> [DATA LISTING]:
•••••

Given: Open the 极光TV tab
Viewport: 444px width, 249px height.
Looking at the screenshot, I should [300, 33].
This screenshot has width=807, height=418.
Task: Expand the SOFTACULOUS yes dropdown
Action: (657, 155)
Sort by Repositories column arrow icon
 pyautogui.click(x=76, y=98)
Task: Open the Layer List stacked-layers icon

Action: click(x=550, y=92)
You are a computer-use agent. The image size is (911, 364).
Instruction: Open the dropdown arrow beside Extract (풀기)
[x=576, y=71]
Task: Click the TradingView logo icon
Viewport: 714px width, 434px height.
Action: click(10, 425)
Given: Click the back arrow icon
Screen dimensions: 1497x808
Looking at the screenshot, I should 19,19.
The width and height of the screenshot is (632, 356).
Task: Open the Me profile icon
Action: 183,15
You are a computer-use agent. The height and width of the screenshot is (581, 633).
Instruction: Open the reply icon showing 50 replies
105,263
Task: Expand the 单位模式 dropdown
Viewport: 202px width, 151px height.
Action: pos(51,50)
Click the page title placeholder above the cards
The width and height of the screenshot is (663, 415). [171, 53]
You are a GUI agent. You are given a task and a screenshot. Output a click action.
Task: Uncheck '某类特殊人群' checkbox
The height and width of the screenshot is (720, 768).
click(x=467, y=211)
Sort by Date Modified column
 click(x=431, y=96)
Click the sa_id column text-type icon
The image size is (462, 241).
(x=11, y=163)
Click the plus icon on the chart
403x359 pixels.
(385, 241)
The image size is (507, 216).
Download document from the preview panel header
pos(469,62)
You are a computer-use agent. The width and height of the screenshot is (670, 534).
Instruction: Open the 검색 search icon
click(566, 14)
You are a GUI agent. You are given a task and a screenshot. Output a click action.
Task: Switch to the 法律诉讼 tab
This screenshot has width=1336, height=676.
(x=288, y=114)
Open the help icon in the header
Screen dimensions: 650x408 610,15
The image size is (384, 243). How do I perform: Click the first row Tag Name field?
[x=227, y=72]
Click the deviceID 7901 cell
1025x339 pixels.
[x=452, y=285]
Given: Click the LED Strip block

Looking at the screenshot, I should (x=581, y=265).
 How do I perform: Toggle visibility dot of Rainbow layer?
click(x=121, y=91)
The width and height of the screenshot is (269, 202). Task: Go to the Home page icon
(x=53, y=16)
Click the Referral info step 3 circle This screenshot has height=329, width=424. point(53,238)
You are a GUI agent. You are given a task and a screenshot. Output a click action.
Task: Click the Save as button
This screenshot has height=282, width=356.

•••••

> [WORK INSTRUCTION]: From the material above, copy exactly the lines between the line holding "Instruction: Open the reply" and the line holding "Click the Referral", inclusive, and only those.

> [SOLUTION TO THIS EXERCISE]:
Instruction: Open the reply icon showing 50 replies
105,263
Task: Expand the 单位模式 dropdown
Viewport: 202px width, 151px height.
Action: pos(51,50)
Click the page title placeholder above the cards
The width and height of the screenshot is (663, 415). [171, 53]
You are a GUI agent. You are given a task and a screenshot. Output a click action.
Task: Uncheck '某类特殊人群' checkbox
The height and width of the screenshot is (720, 768).
click(x=467, y=211)
Sort by Date Modified column
 click(x=431, y=96)
Click the sa_id column text-type icon
The image size is (462, 241).
(x=11, y=163)
Click the plus icon on the chart
403x359 pixels.
(385, 241)
The image size is (507, 216).
Download document from the preview panel header
pos(469,62)
You are a computer-use agent. The width and height of the screenshot is (670, 534).
Instruction: Open the 검색 search icon
click(566, 14)
You are a GUI agent. You are given a task and a screenshot. Output a click action.
Task: Switch to the 法律诉讼 tab
This screenshot has width=1336, height=676.
(x=288, y=114)
Open the help icon in the header
Screen dimensions: 650x408 610,15
The image size is (384, 243). How do I perform: Click the first row Tag Name field?
[x=227, y=72]
Click the deviceID 7901 cell
1025x339 pixels.
[x=452, y=285]
Given: Click the LED Strip block

Looking at the screenshot, I should (x=581, y=265).
 How do I perform: Toggle visibility dot of Rainbow layer?
click(x=121, y=91)
The width and height of the screenshot is (269, 202). Task: Go to the Home page icon
(x=53, y=16)
Click the Referral info step 3 circle This screenshot has height=329, width=424. point(53,238)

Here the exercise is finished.